As a mother it was suggested I should see and review The Good Enough Mums Club, a production which also asks you to take part in a questionnaire before and after the performance. In order to improve the health and wellbeing of children and parents in the inner London boroughs of Southwark and Lambeth the musical has been awarded funding by the Design Council. Performances of this production will evaluate the support that could be offered to families.

Nobody prepares you for pregnancy, parenting and the task of raising the next generation. We all have our concerns and worries from the appearance of that first blue line on a white stick, through the next nine months, the labour ward, and then out into the world as a new mum. The cast of the musical are themselves all mothers and its co-creator (Emily Beecher) was inspired to write the piece after giving up her career as a producer to raise her own child and suffering severe postnatal depression.

We learn about the experiences of the five young mothers through their regular meetings at a mums’ and toddlers’ group in a local church hall. Perfect Pam (so confident and capable on the surface) hothouses her youngsters, but is unable to live up to the template of her own mother.

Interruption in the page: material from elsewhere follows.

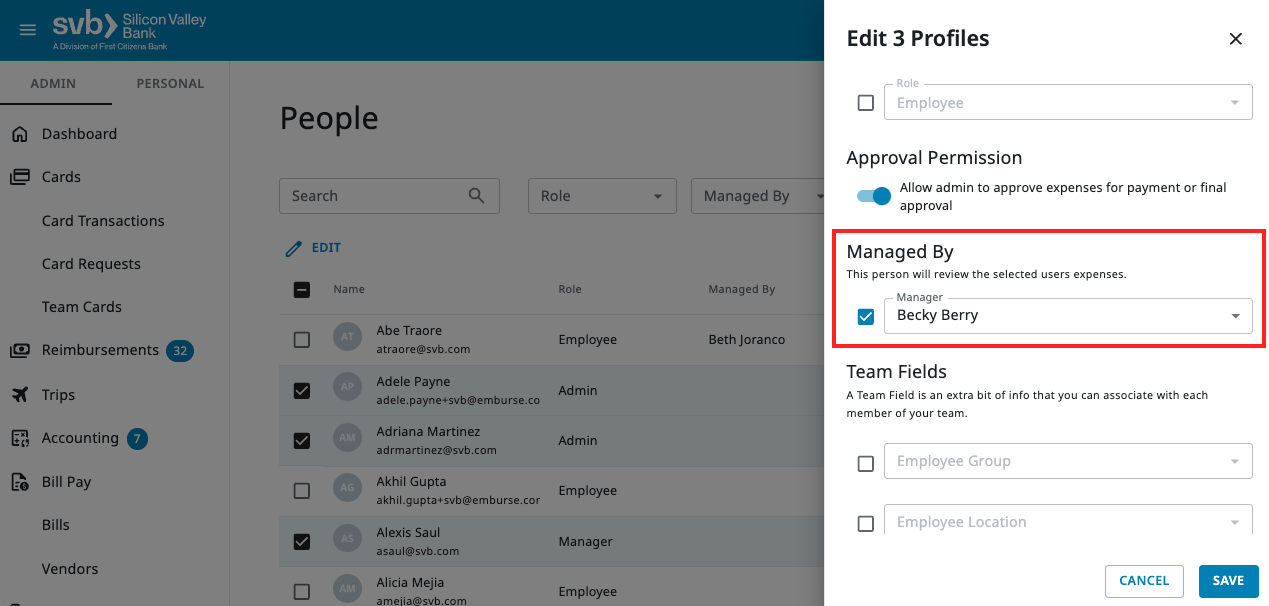Click the Cancel button

coord(1143,581)
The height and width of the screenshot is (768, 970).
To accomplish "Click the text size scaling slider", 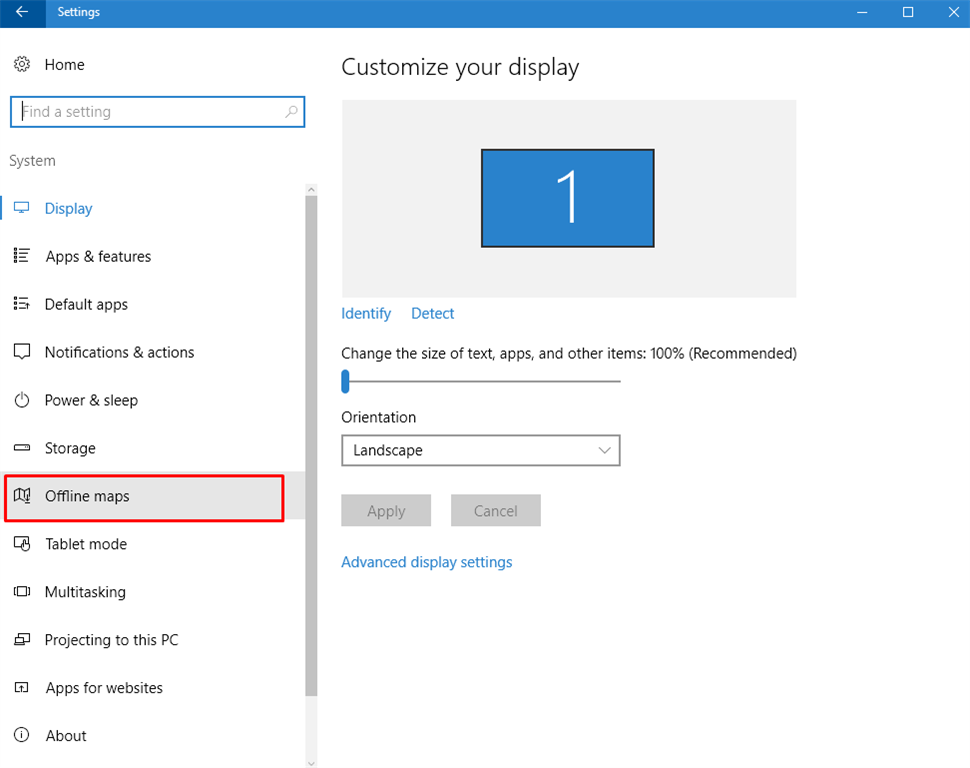I will point(346,381).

The others, too, share the whole gamut of new motherhood worries, problems and insecurities: still wearing maternity jeans, falling pregnant again too soon, children who just will not sleep or behave, and the affliction of severe postnatal depression. The worst and most painful concern of all is Amy’s son who has a terminal disease and will not live to see his third birthday.

In a semi-staged reading the five women bring to the forefront exactly what life is like as a new mum. We share the highs and lows, chuckle and sympathise at the sleepless nights and demanding babies, explore the inanities of distracting a baby by waving keys in its face, recall the horrors of losing your child in a crowd and collude in the dispensing of teaspoons of Calpol.

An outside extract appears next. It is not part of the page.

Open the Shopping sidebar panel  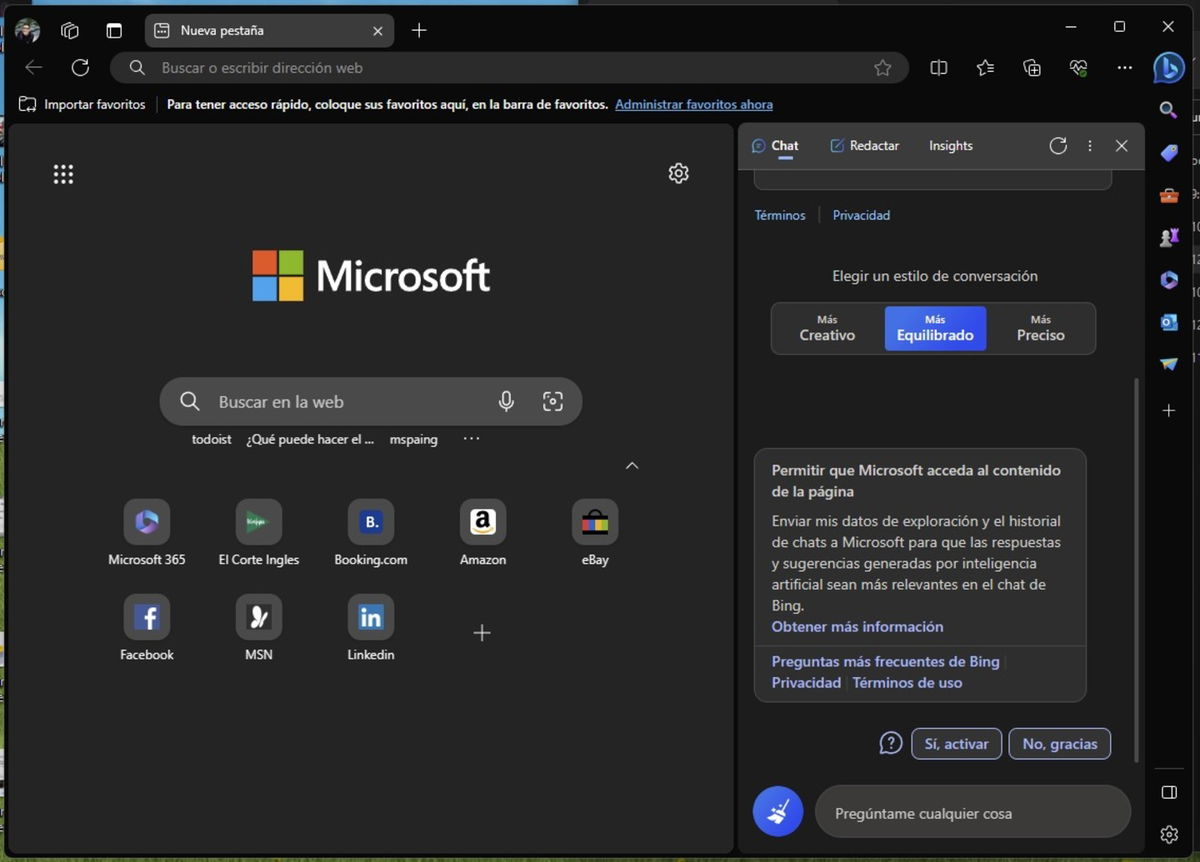coord(1167,152)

Prostitution, we are often reminded, is the oldest profession, but motherhood is the oldest job for which nobody is every prepared. There is no course or teaching; you just have to pick it up as you go along. The five mums together share their emotions and experiences, fears, self-doubts and quests for approval, until finally Pam understands that perfection is not important. What matters is just to be good enough.

The Good Enough Mums Club is an ongoing project that will be performed in front of parents and healthcare practitioners. I hope it will be taken into schools too so that young girls may have some idea of what motherhood will be like. As the first of my friends to have a baby I wish a show like this one had been around for me, but it still doesn’t stop the angst and self-recriminations. I believe mothers are hard-wired to feel this way and that is why the support of others is so vital.